Catalunya y Euskadi, dos demos distintos al español

José Rodríguez

El resultado de las elecciones generales del 26J nos recuerdan algo que ya sabíamos: hay dos regiones donde sus ciudadanos tienen preferencias muy distintas a las del resto de los españoles.

Euskadi y Catalunya son las dos únicas regiones donde el PP no ha sido primera fuerza. No solo eso, tanto en Euskadi como en Catalunya las fuerzas que buscan un cambio profundo son las ganadoras. Alrededor del 60% de los diputados de esas regiones representan fuerzas o que bien cuestionan el estado español (son secesionistas) o bien en su programa hay un conjunto de reformas profundas.
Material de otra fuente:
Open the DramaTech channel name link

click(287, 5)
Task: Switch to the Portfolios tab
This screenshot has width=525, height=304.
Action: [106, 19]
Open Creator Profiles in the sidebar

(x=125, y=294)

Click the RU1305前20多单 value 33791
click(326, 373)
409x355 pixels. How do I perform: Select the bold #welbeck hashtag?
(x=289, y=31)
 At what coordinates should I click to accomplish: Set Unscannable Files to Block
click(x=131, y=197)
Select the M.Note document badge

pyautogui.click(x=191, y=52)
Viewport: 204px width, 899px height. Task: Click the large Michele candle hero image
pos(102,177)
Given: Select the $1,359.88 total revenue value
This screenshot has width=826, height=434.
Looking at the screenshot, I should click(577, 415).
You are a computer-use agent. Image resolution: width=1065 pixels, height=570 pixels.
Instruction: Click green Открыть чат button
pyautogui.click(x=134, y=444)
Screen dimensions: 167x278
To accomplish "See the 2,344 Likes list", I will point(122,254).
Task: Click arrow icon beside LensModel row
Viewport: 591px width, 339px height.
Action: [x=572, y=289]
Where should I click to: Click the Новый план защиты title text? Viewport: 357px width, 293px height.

Las fuerzas que han ganado en Euskadi y en Catalunya piden un referendum de independencia, aunque no son necesariamente independentistas.

En cambio en el resto de España, si descontamos los votos catalanes y vascos, esas fuerzas de cambio profundo solo representan un 20% de los diputados. La mayor parte de los electores han escogido partidos que no cuestionan el sistema y cuyo objetivo de reformas es más bien limitado.
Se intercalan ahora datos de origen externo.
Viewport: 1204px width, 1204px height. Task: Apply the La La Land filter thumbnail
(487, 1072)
En el caso de los ciudadanos de Catalunya llevan varios años votando opciones rupturistas y tienen un gobierno secesionista. Euskadi está a las puertas de unas elecciones autonómicas, pero el comportamiento de los electores vascos comienza a parecerse al catalán.

Podemos considerar que el problema catalán es un problema meramente político, pero eso es un error. Hay una clara diferencia en el demos catalán y el español, igual que comienza a haberla en el demos vasco. El problema es más profundo cuando es sociológico y se repite elección tras elección. 

En el fondo, se está vislumbrando que hay dos pueblos, el español que quiere optar por vías conservadoras y el catalán y el vasco que quieren optar por vías rupturistas. A la larga y tal como lo hemos visto en el caso del Brexit, cuando dos demos tienen preferencias tan distintas al final optarán por tomar caminos distintos.